▸ 目標: 以下に示す卜雲寺の紹介文を、最後の文の続きから書き進めてください。

▸ 引用文:
———
埼玉県横瀬町の武甲山を眺める高台に建つのが秩父三十四所観音霊場・札所6番で、曹洞宗の寺、卜雲寺(ぼくうんじ)。荻野堂(おぎのどう)と呼ばれ、本尊は行基作と伝わる聖観音です。寺伝によれば本尊・聖観音は武甲山頂の蔵王権現社に永く鎮座していた後に、荻野堂に移されたという。卜雲寺は当時、萩野堂の別当寺でした。
萩野堂本尊の聖観音を卜雲寺に安置
当初、荻野堂は苅米5区の竹の後に建っていましたが、火災で焼失し、宝暦10年(1760年)、別当寺の卜雲寺に移されたもの。
卜雲寺は江戸時代初期の寛永15年(1638年)、卜雲源心(嶋田与左衛門の法号)の創建。
明治9年の大火で、卜雲寺、荻野堂ともに伽藍の多くを焼失し、明治40年頃に再建される際、荻野堂本尊の聖観音を卜雲寺本堂に遷しています。
———
▸ 保存データ:

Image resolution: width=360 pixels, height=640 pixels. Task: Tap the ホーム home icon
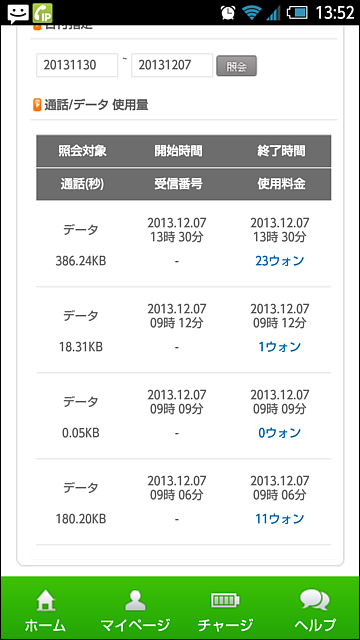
———
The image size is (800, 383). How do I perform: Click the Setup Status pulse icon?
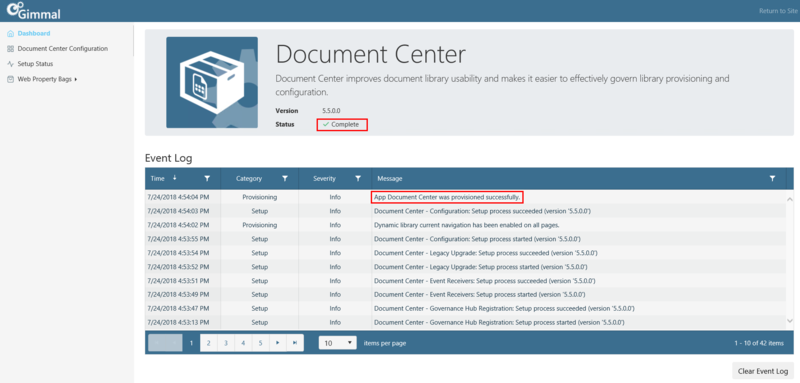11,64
———
▸ 解答:
広重・豊国作 『観音霊験記 秩父順礼』 荻の堂向陽山卜雲寺 禅客
幕末の安政5年(1858年)、午歳総開帳(うまどしそうかいちょう=札所本尊の総開帳)にあわせて、江戸で作成・販売された『観音霊験記』。
秩父六番札所の卜雲寺・萩野堂を描いた錦絵。
歌川広重が札所の様子を、さらに歌川豊国が札所にまつわる霊験(れいげん)を描いています。
6年間和歌を工夫してもうまくいかない禅客が、ある日、どこからともなく一首の和歌が聞こえ、たちどころに無常迅速の理を悟りました。
声の出どころをたどると、1株の荻の下に詠歌の短冊あり、これぞ観音の霊感なりという霊験の話で、江戸時代には全国の有名な観音信仰の寺ではこうした霊験の話を喧伝(けんでん)し、多くの参詣者を集めたのです。
霊場間の距離・時間
5番札所・語歌堂(秩父郡横瀬町横瀬6119/納経所は徒歩3分の長興寺) — (2.7km/徒歩40分) — 6番札所・卜雲寺 萩野堂(秩父郡横瀬町横瀬1430)— (0.7km/徒歩10分) — 7番札所・法長寺(秩父郡横瀬町横瀬1508)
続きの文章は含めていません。